Looking ahead, Willis made no changes to the Government’s planned operating allowances of $2.4b in Budgets 2027 and 2028 and extended the same level of spend for Budget 2029.
In capital expenditure, after the Government hiked investment in this year’s Budget, Willis left the $3.5b allowances in the next two unchanged. Budget 2029, however, will see a significant spend of $5b “to reflect expected investments in defence and hospital projects”.
The starkest economic impact of the fuel crisis is in inflation, which is expected to peak at 4 percent this year rather than the 2.4 percent forecast in December. It will then rapidly tail off in 2027, the Treasury estimates, to 1.6 percent (below the December forecast).

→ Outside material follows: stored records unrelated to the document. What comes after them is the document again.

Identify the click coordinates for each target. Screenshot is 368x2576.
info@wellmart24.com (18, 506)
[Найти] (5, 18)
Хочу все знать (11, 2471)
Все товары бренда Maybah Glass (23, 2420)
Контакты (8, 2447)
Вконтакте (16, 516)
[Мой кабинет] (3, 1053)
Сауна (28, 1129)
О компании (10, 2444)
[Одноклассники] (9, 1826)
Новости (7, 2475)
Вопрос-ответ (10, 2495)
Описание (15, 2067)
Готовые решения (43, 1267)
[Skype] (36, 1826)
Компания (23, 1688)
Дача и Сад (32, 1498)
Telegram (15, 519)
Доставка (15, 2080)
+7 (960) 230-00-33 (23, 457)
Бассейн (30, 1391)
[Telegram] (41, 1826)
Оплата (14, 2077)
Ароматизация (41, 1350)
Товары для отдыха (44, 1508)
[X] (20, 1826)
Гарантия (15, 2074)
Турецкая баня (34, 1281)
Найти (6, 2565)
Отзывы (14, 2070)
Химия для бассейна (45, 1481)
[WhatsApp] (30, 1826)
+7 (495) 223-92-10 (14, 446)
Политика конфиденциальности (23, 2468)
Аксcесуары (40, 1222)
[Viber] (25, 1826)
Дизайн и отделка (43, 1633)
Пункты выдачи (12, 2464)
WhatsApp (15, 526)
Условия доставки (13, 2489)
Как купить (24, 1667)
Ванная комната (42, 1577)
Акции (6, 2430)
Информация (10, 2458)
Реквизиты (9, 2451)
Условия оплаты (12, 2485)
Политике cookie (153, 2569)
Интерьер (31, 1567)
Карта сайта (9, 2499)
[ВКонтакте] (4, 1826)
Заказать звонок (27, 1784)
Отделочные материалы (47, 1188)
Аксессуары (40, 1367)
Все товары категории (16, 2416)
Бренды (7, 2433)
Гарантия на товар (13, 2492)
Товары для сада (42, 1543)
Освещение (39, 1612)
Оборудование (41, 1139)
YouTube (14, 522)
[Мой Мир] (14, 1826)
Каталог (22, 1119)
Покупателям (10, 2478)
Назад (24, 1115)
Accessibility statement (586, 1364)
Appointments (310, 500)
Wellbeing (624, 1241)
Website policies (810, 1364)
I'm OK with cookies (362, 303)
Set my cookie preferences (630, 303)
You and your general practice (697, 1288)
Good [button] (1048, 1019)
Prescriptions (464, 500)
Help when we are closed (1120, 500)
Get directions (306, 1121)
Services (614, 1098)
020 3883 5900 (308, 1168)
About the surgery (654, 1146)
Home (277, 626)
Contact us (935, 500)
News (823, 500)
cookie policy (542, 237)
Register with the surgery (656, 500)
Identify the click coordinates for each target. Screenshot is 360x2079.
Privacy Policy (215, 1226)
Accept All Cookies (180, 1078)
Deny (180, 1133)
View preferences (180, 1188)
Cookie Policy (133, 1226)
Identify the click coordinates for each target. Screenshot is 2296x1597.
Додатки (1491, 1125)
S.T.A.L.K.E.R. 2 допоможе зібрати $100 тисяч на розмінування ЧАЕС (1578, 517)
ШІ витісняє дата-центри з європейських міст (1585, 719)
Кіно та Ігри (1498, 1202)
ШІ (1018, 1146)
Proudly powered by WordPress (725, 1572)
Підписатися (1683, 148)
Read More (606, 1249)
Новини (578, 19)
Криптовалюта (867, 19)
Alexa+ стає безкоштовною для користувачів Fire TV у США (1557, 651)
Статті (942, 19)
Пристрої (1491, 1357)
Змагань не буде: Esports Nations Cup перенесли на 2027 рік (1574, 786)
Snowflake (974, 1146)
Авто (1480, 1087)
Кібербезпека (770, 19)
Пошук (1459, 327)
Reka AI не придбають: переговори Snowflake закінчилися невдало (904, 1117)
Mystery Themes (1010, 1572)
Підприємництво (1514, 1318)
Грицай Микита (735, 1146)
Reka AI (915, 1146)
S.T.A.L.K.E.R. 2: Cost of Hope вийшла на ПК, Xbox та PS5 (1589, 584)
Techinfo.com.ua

The economy will grow about a third slower than estimated in prior forecasts this year. While the half-yearly update in December put GDP growth for the year to June at 1.7 percent, the Treasury now projects just 1.2 percent growth.
By mid-2027, GDP growth will hit 2.3 percent (down from 3.4 percent in the December forecast) and 3.2 percent a year later (up from 2.6 percent).
In other words, the economy recovery will still play out, but delayed by roughly a year as New Zealand grapples with higher inflation and trade and global economic uncertainty.
As a result, the unemployment rate will peak at 5.5 percent this year (up from 5.3 percent in the December forecast) and fall more slowly in the coming years, to 5 percent in June 2027 and 4.5 percent the year after.